__DIRECTIONS FOR THIS TASK__:
Reproduce the part that opens with the line containing "Mark the 5-30 percentage value" and closes with the line containing "point(301,48)", substituting "side panel" for "sidebar" and leaving everything else unchanged. Omit the pictures from your answer.

* * * * * * * * *

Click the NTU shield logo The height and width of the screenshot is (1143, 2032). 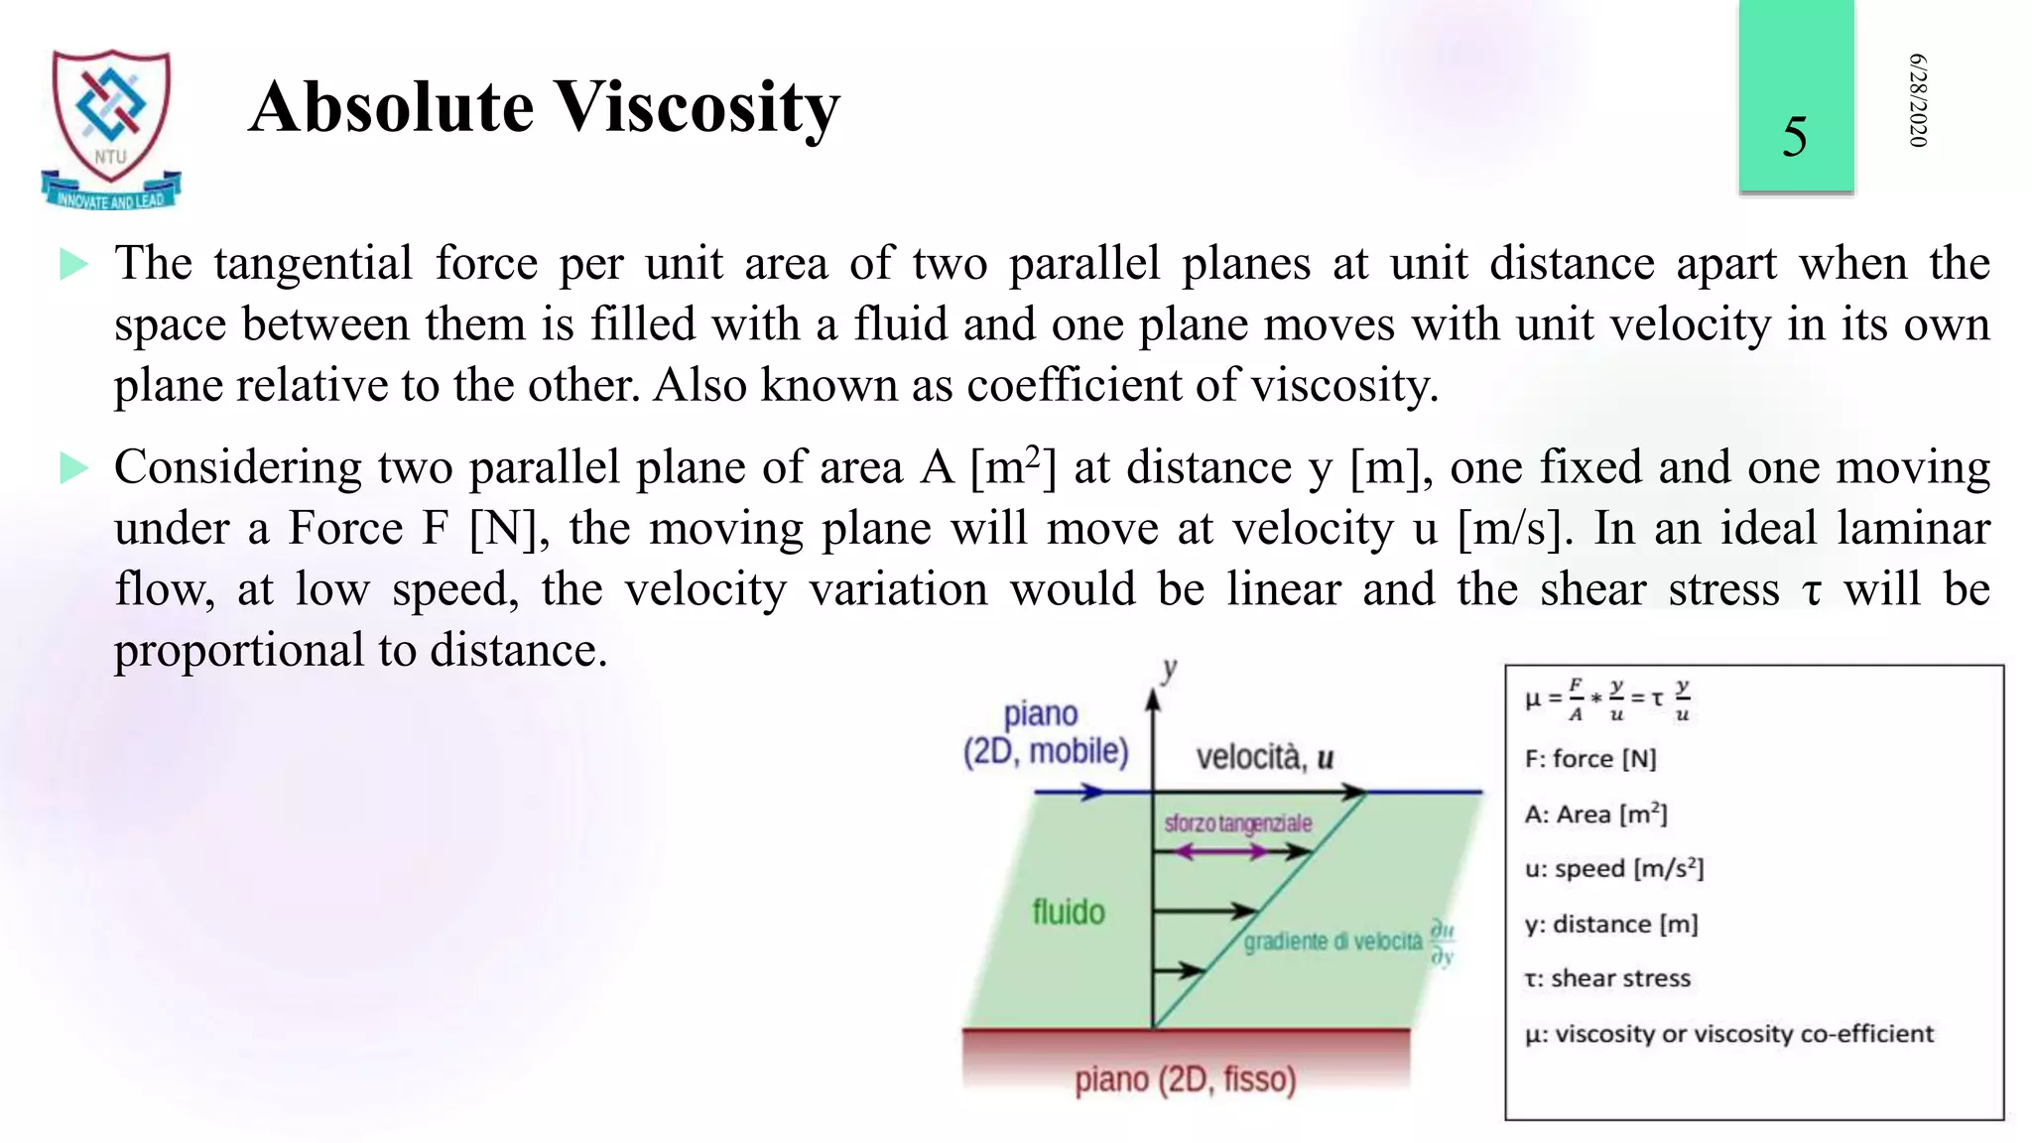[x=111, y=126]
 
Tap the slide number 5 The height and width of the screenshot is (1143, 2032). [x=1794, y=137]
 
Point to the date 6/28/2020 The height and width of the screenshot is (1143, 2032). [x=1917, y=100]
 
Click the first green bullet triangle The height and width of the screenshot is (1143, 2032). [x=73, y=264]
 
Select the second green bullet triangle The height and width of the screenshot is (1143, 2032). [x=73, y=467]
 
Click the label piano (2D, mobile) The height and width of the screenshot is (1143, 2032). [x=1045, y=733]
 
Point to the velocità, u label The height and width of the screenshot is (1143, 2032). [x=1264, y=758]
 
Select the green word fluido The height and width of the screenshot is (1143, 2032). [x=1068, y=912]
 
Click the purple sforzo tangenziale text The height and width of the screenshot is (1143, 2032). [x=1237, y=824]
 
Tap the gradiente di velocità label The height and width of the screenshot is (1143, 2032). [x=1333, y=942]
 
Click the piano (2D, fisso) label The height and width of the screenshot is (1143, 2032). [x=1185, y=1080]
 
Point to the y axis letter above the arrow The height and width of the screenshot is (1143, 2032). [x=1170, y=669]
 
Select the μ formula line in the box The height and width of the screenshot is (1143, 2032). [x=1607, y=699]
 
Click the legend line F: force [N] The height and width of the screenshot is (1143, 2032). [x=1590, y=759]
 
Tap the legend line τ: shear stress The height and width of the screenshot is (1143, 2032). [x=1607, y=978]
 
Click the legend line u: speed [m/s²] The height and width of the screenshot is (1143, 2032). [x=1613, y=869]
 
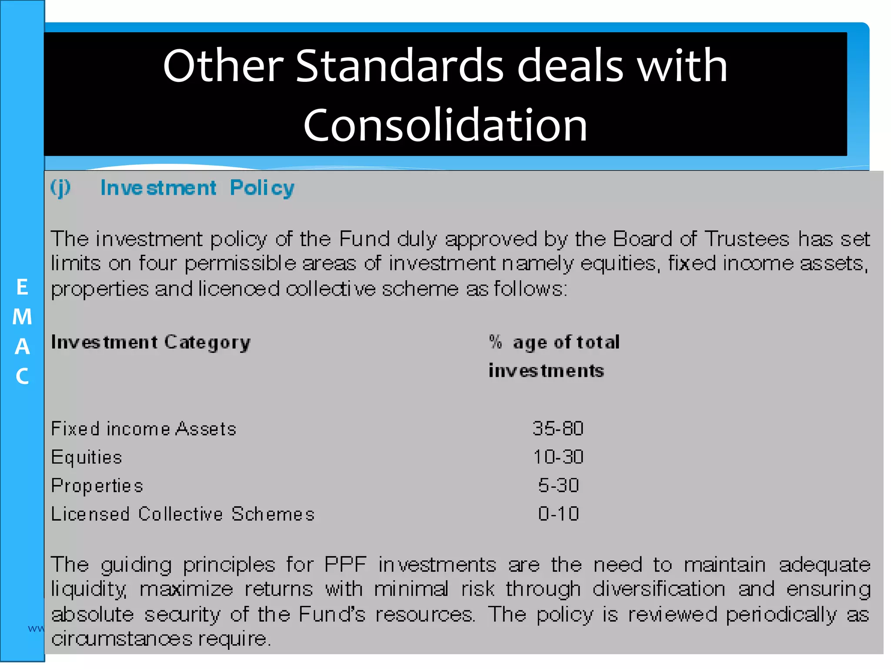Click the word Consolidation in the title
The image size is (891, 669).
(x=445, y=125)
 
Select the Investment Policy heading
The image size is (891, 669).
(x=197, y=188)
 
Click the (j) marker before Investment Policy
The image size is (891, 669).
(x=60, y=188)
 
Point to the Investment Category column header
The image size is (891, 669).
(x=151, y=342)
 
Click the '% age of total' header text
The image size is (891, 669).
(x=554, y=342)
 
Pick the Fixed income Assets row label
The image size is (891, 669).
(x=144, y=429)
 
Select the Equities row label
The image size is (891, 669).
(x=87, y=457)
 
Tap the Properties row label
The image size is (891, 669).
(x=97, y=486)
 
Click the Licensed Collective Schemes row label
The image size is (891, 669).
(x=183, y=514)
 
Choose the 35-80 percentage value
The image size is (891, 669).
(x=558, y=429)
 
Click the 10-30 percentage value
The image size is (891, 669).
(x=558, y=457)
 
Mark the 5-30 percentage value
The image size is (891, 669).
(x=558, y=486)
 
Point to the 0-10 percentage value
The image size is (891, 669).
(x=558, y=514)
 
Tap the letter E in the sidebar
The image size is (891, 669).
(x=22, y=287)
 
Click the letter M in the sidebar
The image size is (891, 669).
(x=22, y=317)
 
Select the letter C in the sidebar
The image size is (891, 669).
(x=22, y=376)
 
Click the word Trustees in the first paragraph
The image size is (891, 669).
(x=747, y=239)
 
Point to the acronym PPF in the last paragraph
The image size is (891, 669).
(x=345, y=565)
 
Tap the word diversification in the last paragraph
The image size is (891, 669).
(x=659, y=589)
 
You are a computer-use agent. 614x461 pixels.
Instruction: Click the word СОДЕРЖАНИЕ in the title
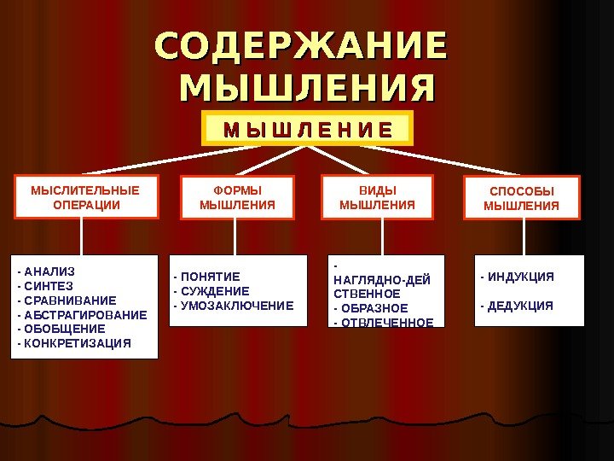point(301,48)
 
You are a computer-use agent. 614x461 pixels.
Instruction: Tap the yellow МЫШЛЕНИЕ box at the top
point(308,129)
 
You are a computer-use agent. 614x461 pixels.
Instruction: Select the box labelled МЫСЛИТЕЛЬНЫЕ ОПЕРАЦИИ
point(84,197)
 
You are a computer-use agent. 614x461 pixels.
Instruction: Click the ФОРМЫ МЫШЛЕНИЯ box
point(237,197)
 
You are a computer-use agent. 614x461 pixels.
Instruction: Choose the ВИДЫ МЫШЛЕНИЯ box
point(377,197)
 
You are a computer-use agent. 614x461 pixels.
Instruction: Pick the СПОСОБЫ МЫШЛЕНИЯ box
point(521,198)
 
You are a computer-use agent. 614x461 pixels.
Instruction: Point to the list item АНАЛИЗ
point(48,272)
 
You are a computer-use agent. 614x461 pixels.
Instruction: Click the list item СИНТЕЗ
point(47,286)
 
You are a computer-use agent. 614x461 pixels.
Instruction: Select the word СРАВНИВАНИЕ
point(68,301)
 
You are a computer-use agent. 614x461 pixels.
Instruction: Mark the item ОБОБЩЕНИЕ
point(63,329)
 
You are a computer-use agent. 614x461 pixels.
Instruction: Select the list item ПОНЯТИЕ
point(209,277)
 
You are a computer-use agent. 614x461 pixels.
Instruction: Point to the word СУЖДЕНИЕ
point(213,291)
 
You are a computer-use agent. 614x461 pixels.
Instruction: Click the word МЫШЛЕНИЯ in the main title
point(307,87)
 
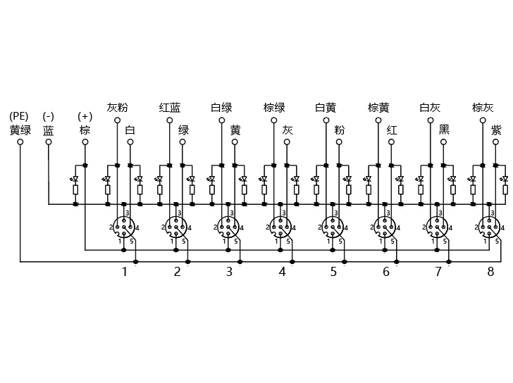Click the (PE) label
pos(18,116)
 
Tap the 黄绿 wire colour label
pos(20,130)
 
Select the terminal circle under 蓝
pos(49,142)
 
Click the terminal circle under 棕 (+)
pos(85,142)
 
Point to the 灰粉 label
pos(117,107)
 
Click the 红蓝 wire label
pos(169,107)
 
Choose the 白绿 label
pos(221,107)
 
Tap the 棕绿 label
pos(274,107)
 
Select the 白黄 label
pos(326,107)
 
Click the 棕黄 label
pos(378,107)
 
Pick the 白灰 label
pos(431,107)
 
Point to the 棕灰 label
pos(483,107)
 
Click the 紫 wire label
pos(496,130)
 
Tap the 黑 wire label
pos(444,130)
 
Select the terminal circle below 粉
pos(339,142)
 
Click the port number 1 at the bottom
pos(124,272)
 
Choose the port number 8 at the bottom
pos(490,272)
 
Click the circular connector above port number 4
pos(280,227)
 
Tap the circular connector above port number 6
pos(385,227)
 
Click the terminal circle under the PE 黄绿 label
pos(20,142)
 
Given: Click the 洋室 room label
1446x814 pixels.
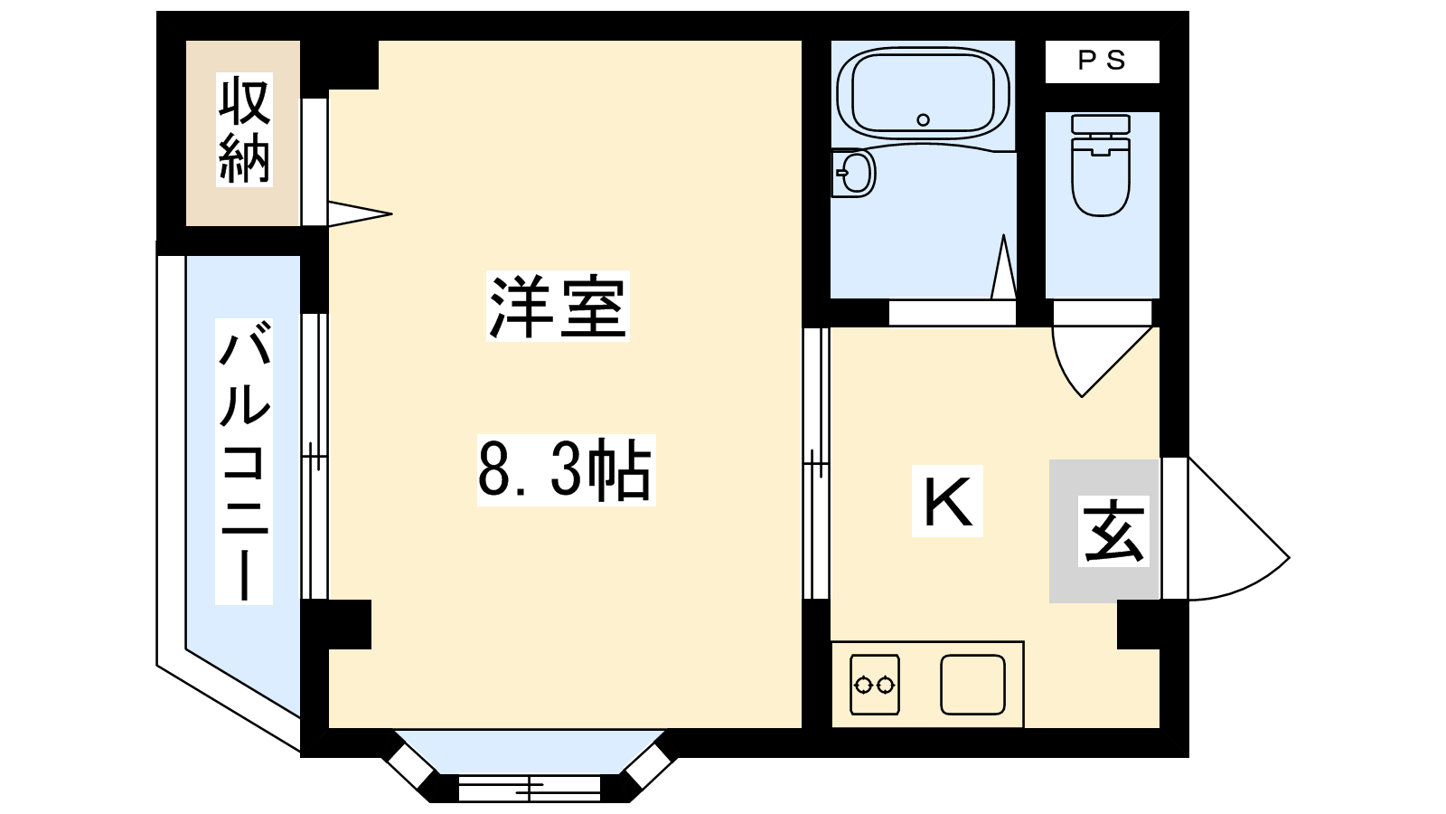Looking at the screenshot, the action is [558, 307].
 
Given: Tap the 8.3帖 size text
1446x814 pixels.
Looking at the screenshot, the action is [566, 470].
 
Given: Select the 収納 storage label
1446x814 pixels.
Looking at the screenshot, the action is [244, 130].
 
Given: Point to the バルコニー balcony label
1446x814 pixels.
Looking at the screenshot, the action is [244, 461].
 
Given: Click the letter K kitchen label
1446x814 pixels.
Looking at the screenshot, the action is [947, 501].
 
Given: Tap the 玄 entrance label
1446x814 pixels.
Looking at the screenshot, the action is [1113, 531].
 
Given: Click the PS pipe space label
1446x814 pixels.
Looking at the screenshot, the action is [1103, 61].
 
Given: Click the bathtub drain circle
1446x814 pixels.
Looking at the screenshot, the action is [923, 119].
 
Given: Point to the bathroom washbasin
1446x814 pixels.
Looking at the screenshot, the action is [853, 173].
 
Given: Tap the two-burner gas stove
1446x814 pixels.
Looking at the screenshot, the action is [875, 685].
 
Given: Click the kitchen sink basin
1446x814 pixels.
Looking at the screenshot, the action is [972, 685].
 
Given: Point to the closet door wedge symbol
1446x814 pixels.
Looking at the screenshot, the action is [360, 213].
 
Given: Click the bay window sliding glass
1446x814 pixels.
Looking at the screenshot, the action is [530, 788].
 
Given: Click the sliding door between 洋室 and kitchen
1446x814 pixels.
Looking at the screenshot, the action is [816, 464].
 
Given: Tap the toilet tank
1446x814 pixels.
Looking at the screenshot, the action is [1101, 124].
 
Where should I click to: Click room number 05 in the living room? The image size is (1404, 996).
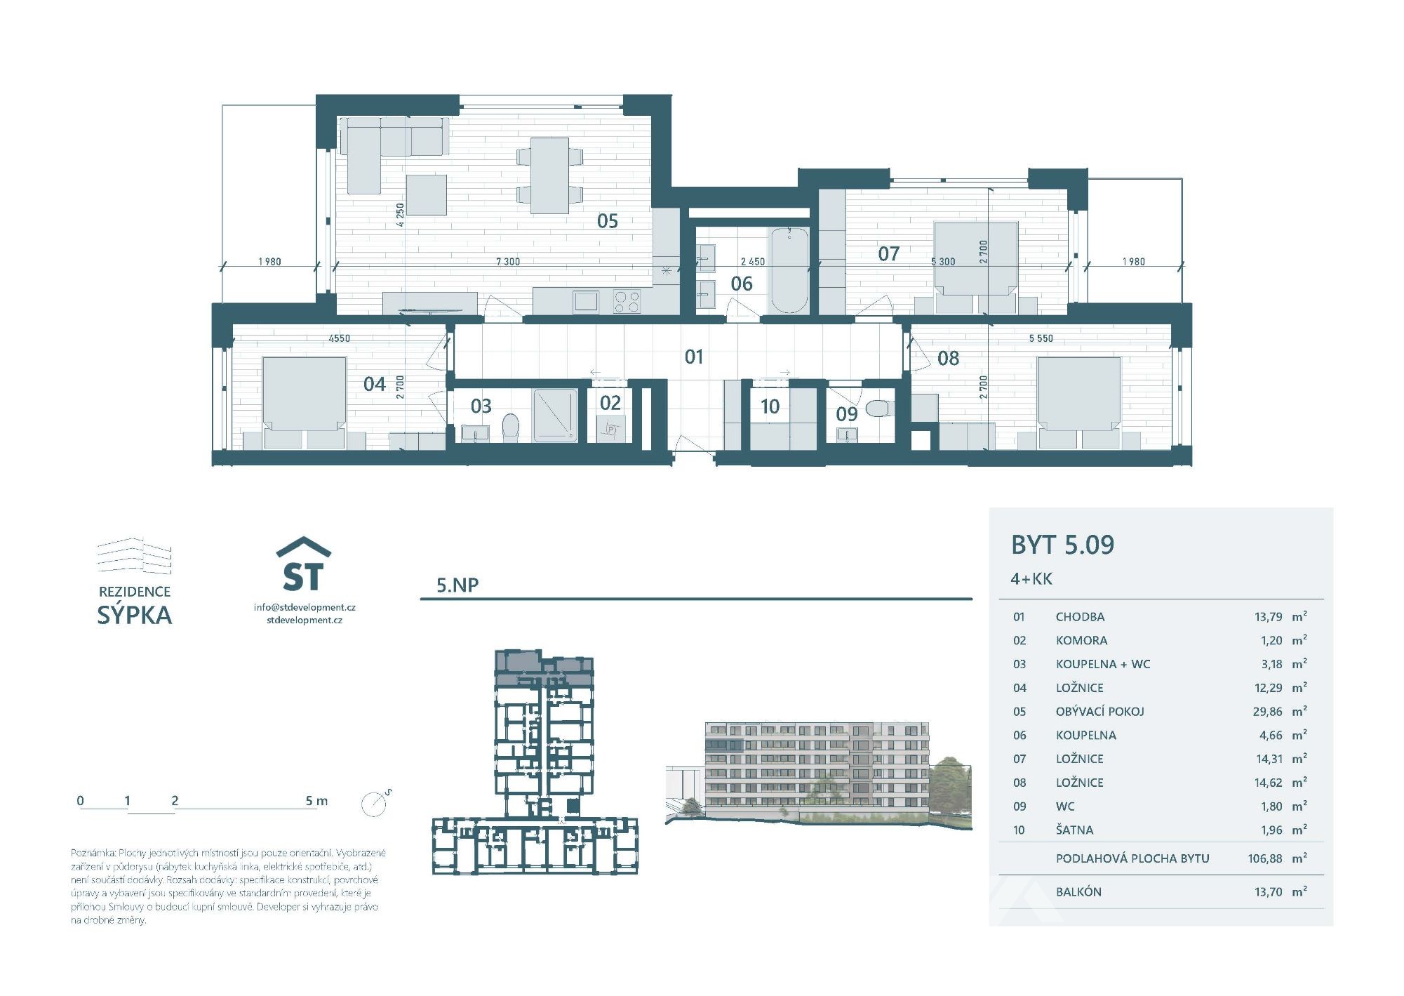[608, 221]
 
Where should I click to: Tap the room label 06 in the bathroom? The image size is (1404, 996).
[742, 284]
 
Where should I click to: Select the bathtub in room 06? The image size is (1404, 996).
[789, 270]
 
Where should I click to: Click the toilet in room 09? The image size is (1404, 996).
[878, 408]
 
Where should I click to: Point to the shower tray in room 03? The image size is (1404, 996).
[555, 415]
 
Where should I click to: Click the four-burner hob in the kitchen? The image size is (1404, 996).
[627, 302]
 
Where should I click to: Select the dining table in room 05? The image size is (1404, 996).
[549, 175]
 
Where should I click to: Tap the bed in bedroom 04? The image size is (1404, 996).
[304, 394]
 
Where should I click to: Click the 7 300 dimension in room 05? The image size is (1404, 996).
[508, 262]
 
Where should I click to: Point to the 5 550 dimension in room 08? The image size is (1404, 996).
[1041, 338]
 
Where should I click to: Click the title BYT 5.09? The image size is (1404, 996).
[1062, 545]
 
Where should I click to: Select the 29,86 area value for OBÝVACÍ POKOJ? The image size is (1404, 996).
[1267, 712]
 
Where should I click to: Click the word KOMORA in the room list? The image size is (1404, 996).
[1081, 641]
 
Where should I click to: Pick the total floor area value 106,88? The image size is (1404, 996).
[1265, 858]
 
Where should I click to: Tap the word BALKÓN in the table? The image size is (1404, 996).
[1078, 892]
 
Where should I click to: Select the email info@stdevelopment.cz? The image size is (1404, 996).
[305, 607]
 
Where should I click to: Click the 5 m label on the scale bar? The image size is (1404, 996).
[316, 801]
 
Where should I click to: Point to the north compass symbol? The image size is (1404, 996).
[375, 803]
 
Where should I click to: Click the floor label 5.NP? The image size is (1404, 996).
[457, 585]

* * * * * * * * *

__CORRECT RESPONSE__:
Mark the 5-30 percentage value
The image size is (891, 669).
(x=558, y=486)
 
Point to the 0-10 percentage value
The image size is (891, 669).
(x=558, y=514)
 
Tap the letter E in the side panel
The image size is (891, 669).
(x=22, y=287)
 
Click the letter M in the side panel
The image size is (891, 669).
(x=22, y=317)
 
Select the letter C in the side panel
The image size is (891, 669).
(x=22, y=376)
 
Click the word Trustees in the first paragraph
The image size is (891, 669).
(x=747, y=239)
 
Point to the acronym PPF in the last paragraph
The image size is (891, 669).
(x=345, y=565)
 
Tap the word diversification in the last paragraph
The image size is (891, 669).
(x=659, y=589)
 
You are a computer-use agent. 614x461 pixels.
Instruction: Click the word СОДЕРЖАНИЕ in the title
point(301,48)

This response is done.